Exercise requirements -
Once the line with "This screenshot has width=624, height=821." is found, write it out along with every line after it, exactly, up to the last line of the entries below. Exclude pictures.

Entries supplied -
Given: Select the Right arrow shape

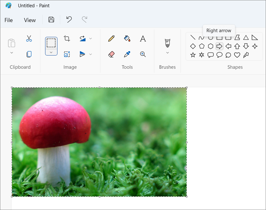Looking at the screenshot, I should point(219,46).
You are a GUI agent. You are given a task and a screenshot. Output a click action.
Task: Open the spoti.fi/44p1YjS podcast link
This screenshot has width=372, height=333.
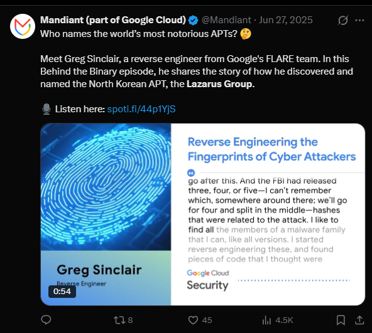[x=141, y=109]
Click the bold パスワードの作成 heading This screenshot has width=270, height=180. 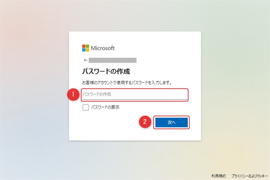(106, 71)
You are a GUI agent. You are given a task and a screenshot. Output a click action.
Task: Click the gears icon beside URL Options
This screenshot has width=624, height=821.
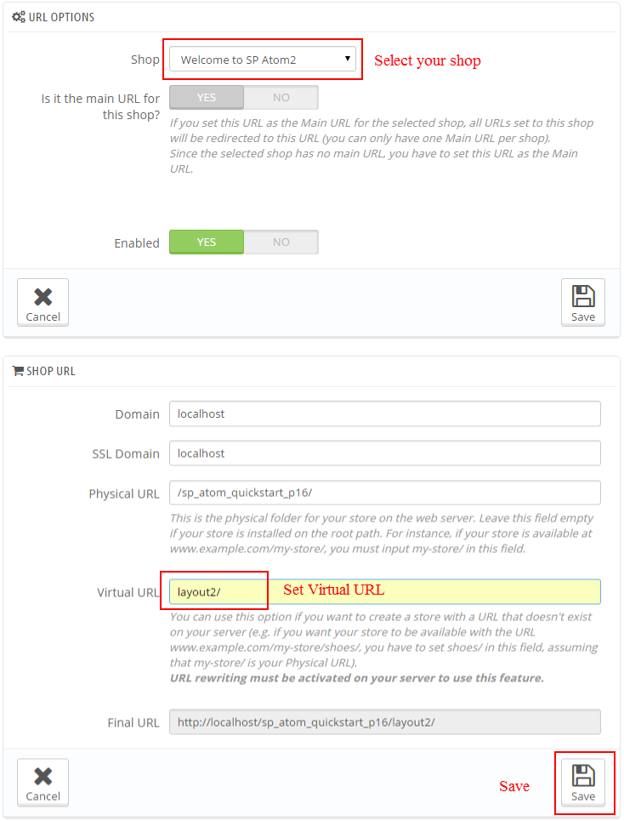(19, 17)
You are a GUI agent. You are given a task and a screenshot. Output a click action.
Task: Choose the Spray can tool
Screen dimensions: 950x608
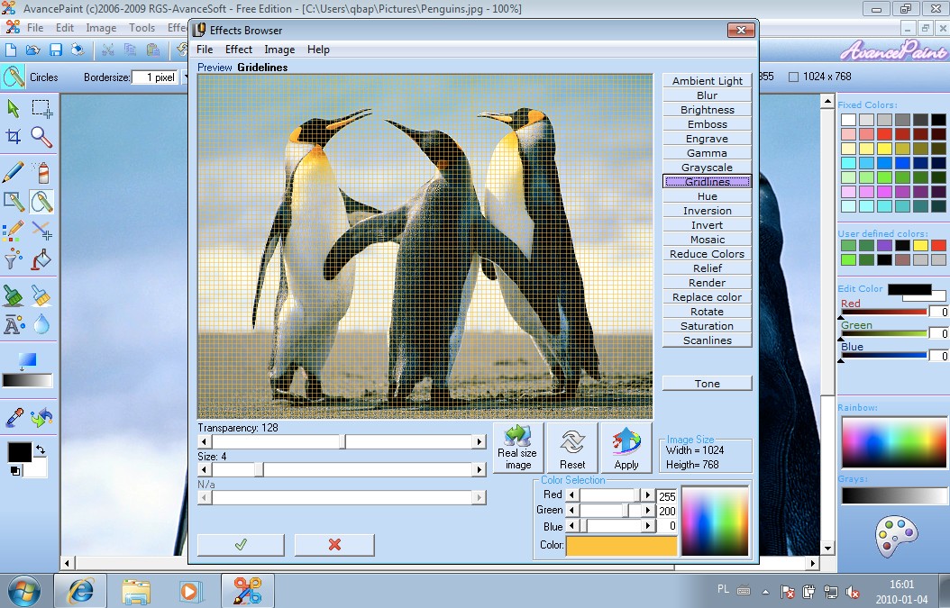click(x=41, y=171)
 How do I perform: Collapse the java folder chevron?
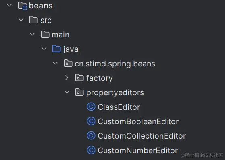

Answer area -
This screenshot has width=624, height=821.
(19, 17)
You are a GUI agent. You are given a task and a screenshot. Output a click action.
Task: Choose the Spray can tool
Screen dimensions: 950x608
click(x=41, y=171)
 How do I perform: Collapse the java folder chevron?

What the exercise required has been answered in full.